Ideas to Improve CHEAPR

Interesting Approaches to EV Incentives in Neighboring States

This blog has published a number of articles about the recent changes in the CHEAPR program and how they have impacted rebates. Our feeling is that these changes were misguided and have sub-optimized the program’s effectiveness. We were told by DEEP that there was a concern about depleting funds in Q4 2019. We respect the concern but still feel that it was not managed well. And it has gone away for the near-term with the replenishment authorized by HB 7205, though the earlier levels have not been restored as of this update in late February 2020.

The changes in the MSRP cap from $50,000 to $42,000, along with reductions in the size of the rebates, caused a steep falloff in the number of rebates and total dollar amount rebated, such that they are pacing well under the current allocation.  The vehicle most impacted was the Tesla Model 3, though there were significant declines among the Chevy Bolt and Nissan Leaf as well.

As of this writing, we still await an announcement with respect to used EVs. A used EV incentive was authorized in HB 7205, but DEEP, which has been in the process of standing up a new board for CHEAPR, has not yet acted, nor posted anything on their website about when it might. When it does, this post will be updated.

Impact on Efficiency

All state incentive programs tinker with incentive levels and rules. Technology changes, and, of course, funding streams vary in size. Focusing on the former, the point of changing the parameters to keep up with the technology is intended to incentivize a longer electric range equating to lower emissions.
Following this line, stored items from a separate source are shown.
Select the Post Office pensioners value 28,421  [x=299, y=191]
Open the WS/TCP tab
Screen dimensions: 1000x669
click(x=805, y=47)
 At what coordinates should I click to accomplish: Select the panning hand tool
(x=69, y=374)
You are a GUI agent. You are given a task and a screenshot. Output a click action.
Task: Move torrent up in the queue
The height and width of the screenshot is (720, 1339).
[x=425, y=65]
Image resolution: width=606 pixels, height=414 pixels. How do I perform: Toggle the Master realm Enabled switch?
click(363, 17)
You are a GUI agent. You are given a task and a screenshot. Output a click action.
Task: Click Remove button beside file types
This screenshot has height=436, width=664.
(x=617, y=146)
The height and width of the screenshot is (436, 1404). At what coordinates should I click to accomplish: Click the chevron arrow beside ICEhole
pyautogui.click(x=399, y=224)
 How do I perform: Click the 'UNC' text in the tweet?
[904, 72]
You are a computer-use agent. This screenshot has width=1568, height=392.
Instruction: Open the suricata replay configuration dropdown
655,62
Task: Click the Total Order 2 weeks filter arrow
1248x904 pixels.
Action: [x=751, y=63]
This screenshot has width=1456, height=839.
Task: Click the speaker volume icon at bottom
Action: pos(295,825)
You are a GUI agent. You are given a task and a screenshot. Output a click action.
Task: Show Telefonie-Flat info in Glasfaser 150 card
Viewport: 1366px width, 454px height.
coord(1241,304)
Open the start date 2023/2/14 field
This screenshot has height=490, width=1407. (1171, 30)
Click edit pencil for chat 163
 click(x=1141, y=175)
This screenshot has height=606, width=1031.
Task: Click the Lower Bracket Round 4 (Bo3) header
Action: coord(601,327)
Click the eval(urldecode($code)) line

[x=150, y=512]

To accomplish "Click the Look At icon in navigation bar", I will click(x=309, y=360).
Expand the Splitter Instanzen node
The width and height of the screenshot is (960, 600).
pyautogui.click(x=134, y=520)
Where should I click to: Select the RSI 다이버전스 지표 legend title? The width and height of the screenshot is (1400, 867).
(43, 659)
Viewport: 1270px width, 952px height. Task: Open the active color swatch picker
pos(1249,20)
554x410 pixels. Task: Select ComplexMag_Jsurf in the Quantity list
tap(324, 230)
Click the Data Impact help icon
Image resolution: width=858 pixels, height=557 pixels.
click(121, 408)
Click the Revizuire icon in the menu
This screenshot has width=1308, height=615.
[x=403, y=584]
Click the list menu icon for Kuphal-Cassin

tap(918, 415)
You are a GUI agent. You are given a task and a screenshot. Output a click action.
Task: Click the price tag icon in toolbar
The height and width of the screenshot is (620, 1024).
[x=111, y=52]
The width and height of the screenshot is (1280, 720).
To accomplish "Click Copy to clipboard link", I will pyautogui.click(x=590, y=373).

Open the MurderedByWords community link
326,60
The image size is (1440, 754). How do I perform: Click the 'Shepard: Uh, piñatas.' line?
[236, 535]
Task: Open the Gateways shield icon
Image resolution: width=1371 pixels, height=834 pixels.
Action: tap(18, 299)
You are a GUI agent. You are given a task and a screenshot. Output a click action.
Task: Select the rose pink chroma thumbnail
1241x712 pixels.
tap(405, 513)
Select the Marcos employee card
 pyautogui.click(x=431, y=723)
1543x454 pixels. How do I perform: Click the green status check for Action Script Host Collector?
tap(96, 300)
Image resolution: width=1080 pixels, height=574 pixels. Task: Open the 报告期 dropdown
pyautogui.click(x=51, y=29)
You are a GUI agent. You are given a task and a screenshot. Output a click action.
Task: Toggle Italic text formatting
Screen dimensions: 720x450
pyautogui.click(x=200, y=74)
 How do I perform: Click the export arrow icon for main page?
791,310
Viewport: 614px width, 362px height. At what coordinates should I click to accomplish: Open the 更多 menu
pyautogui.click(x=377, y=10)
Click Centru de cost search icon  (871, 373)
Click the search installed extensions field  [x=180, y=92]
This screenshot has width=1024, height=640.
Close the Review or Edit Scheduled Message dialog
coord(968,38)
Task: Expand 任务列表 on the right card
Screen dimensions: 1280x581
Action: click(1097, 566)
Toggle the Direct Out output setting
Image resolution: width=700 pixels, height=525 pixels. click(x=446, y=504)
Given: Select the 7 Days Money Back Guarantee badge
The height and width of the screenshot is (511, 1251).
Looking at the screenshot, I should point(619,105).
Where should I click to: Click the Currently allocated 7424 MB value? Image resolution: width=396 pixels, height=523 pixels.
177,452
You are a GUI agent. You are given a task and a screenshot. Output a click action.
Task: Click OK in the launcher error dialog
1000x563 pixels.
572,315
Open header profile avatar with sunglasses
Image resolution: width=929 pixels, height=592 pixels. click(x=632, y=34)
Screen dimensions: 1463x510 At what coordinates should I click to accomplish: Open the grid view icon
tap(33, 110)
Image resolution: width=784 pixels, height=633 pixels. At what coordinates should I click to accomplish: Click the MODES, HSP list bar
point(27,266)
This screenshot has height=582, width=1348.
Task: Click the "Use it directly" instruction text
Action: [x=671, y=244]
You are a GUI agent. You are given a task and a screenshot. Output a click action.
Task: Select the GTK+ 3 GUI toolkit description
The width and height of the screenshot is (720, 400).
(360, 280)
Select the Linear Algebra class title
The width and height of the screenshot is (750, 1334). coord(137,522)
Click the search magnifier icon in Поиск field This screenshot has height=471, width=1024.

Unfortunately, recent changes in CHEAPR have had the opposite effect. From the period January 4 to October 2, 2019, the weighted average electric range of incentivized EVs was 219 miles. Post incentive change, October 28 to December 31, 2019, this number declined to 176 miles. This happened because the changes hit BEVs much harder than PHEVs. This calculation does not normalize for incentive levels which were slashed across the board, and which would cause the dollar amount per electric mile to decline even though BEV rebates and efficiency got crushed.

So what are the highlights in New Jersey, New York, and Massachusetts?

Beginning with max MSRP, all of these states have caps that are at least as high as CT used to have.

NJ – $55,000

NY – $60,000

MA – $50,000

NY has a little extra spin, which is that, even though the base level incentives don’t apply over the cap, the state still offers a $500 rebate for any EV with a cost higher than $60,000.

Efficiency

New Jersey goes at efficiency head-on. The rebate is directly tied to the range: $25 per mile, up to $5000. (That’s 200 miles for those who don’t have calculators handy.) It is the most generous of the incentives in this region at the top end and it doesn’t get more linear than that.

MA has made ineligible PHEVs with a range of under 25 miles. This seems like a sensible adjustment at this point in our EVolution. There is also an incentive for used EVs. It is offered through the TMLP and MGED utilities and only applies to their territories. There is no gradation, just a $900 incentive with a purchase price cap of $15,000. The price cap was set relatively low because the used EV incentive is intended to target less affluent buyers. It was felt that this cap is low enough that they don’t have to get involved with burdensome income-verification procedures.

Dealership Data

A distinguishing feature of NY is that they publish rebates by dealership. That is a great idea! The dealership landscape is still fraught for EVs. The recent Sierra Club EV Shopper Study reported that 74% of dealers do not have a single EV on their lot. Our club did a lot of the fieldwork (dealer visits) for the Sierra Club in CT, and some interviewers reported that even where dealers are selling EVs, the salespeople would push them toward ICE vehicles. That said, some dealerships do make the effort to sell EVs, and we try to support them. We have people come to us for dealer recommendations, and we help them when we can, but data such as this show objectively and comprehensively which dealerships are walking the walk.

We think that raising the MSRP cap should be the top priority. That, along with adopting a rebate scale that better incentives efficiency, along with providing dealer transparency, would be a big improvement.

UPDATE: MARCH 1, 2020

This is a notice that has been posted on the CHEAPR website, so perhaps they are acting on one or more of these points.Notice on CHEAPR website of possible upcoming changes

 

1 thought on “Ideas to Improve CHEAPR”

  1. Gladly, we took delivery of my wife’s 2020 Tesla Model 3 Standard Range Plus in Mt. Kisco on Dec. 17 2019, and it was (barely) eligible for the $1500 CHEAPR rebate. Gladly, they did the paperwork and got us the rebate, direct deposited about 6 weeks later. For folks that drive all around New England in winter, I’d likely recommend a Long Range model. I have the 2018 Tesla Model 3 Long Range AWD, 27,000 miles on it already. It wasn’t eligible for CHEAPR at the Dec’ 2018 delivery, and still isn’t. Contrast that with my 2006 Honda Civic Hybrid (gas) car, when I paid no CT sales tax, and got a $1500 rebate!
    I agree, NJ looking way ahead of everybody around here, it’s unfortunate. Making the CHEAPR program cheaper is a worrisome signal that has a negative impact.